• [INFORMATION GIVEN]

----------

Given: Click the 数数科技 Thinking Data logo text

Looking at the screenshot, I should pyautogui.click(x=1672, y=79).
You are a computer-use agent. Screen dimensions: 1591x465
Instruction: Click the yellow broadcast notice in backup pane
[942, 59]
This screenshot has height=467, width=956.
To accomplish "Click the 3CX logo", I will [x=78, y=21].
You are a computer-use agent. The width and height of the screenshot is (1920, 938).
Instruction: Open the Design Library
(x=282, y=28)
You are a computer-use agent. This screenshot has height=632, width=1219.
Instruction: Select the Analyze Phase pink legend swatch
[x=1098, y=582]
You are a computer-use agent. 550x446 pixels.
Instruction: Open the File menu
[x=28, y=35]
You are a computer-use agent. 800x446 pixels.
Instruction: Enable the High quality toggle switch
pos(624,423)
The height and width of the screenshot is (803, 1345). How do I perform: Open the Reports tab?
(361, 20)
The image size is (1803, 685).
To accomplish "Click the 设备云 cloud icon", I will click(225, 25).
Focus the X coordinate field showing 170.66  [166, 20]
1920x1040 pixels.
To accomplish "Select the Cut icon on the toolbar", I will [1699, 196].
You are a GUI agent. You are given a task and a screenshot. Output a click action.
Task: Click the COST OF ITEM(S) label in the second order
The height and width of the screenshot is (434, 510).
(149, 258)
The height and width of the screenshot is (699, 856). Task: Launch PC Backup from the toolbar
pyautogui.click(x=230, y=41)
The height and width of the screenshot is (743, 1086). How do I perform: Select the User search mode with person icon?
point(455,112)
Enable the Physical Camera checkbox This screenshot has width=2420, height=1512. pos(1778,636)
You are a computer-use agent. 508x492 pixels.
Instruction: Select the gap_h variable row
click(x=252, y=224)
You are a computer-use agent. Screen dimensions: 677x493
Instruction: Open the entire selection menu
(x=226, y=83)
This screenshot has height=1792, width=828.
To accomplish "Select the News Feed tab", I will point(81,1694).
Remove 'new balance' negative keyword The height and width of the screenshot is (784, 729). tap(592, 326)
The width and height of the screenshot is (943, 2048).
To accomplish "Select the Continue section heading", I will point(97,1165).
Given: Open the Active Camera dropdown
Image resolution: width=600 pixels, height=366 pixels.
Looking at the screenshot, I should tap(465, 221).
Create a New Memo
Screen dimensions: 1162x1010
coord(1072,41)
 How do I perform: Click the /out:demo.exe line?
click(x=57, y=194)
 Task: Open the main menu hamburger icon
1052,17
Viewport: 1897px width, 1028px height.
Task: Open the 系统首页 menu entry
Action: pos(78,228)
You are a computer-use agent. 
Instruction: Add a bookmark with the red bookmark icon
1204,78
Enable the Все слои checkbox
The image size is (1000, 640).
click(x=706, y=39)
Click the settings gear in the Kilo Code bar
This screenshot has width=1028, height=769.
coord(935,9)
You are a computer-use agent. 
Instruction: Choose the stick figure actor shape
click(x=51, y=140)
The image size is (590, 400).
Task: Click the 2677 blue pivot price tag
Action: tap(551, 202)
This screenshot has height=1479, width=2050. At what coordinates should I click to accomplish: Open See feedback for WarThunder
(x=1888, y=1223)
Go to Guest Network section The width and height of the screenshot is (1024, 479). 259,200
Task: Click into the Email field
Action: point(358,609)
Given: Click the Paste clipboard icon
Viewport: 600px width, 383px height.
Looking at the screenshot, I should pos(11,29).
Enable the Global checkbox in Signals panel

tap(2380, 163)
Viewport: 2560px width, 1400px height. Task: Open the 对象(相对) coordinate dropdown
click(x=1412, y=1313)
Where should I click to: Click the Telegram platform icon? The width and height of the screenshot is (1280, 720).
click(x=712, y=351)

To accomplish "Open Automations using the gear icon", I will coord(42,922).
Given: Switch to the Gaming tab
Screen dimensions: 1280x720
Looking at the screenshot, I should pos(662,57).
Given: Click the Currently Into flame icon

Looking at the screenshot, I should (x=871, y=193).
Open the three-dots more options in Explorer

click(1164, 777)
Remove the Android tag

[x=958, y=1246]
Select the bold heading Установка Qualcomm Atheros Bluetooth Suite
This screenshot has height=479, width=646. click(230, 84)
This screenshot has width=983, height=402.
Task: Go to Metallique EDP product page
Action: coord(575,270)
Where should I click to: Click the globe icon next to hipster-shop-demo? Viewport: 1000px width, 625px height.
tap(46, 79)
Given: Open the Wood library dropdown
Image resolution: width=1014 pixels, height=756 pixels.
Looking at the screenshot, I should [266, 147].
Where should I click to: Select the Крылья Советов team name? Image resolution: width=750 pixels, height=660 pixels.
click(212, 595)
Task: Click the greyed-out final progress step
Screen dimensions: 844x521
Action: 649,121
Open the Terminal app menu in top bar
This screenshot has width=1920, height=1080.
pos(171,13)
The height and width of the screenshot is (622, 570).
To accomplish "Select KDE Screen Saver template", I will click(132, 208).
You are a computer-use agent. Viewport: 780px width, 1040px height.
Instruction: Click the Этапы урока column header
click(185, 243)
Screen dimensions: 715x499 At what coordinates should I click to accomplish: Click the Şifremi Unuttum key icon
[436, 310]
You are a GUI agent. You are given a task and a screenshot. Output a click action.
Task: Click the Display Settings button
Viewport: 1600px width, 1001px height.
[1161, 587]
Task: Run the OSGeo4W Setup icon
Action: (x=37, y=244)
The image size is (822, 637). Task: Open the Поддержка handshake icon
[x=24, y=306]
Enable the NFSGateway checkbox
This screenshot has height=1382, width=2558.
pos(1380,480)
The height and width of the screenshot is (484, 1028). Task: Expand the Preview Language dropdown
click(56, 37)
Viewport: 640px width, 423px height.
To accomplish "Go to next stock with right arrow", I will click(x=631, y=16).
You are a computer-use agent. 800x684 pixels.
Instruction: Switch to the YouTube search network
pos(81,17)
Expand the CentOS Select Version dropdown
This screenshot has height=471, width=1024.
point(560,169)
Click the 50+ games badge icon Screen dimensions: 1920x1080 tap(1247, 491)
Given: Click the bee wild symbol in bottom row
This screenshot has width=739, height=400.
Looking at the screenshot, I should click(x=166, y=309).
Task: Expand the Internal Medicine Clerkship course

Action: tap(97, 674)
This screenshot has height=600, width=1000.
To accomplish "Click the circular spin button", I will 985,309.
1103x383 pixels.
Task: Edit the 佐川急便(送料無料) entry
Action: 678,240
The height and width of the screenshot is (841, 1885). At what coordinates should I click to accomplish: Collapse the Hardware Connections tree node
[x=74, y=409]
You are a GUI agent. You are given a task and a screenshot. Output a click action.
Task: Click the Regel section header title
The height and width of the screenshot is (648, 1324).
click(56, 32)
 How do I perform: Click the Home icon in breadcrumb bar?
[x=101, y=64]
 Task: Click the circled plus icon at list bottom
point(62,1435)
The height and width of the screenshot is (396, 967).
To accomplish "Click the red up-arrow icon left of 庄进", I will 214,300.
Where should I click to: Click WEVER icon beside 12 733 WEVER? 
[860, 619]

----------

Repeat verbatim the rows from the line with "Task: Open the main menu hamburger icon" up to and including the line with "tap(2380, 163)".

• [ANSWER FOR THIS EXERCISE]
 Task: Open the main menu hamburger icon
1052,17
Viewport: 1897px width, 1028px height.
Task: Open the 系统首页 menu entry
Action: pos(78,228)
You are a computer-use agent. 
Instruction: Add a bookmark with the red bookmark icon
1204,78
Enable the Все слои checkbox
The image size is (1000, 640).
click(x=706, y=39)
Click the settings gear in the Kilo Code bar
This screenshot has width=1028, height=769.
coord(935,9)
You are a computer-use agent. 
Instruction: Choose the stick figure actor shape
click(x=51, y=140)
The image size is (590, 400).
Task: Click the 2677 blue pivot price tag
Action: tap(551, 202)
This screenshot has height=1479, width=2050. At what coordinates should I click to accomplish: Open See feedback for WarThunder
(x=1888, y=1223)
Go to Guest Network section The width and height of the screenshot is (1024, 479). 259,200
Task: Click into the Email field
Action: point(358,609)
Given: Click the Paste clipboard icon
Viewport: 600px width, 383px height.
Looking at the screenshot, I should pos(11,29).
Enable the Global checkbox in Signals panel

tap(2380, 163)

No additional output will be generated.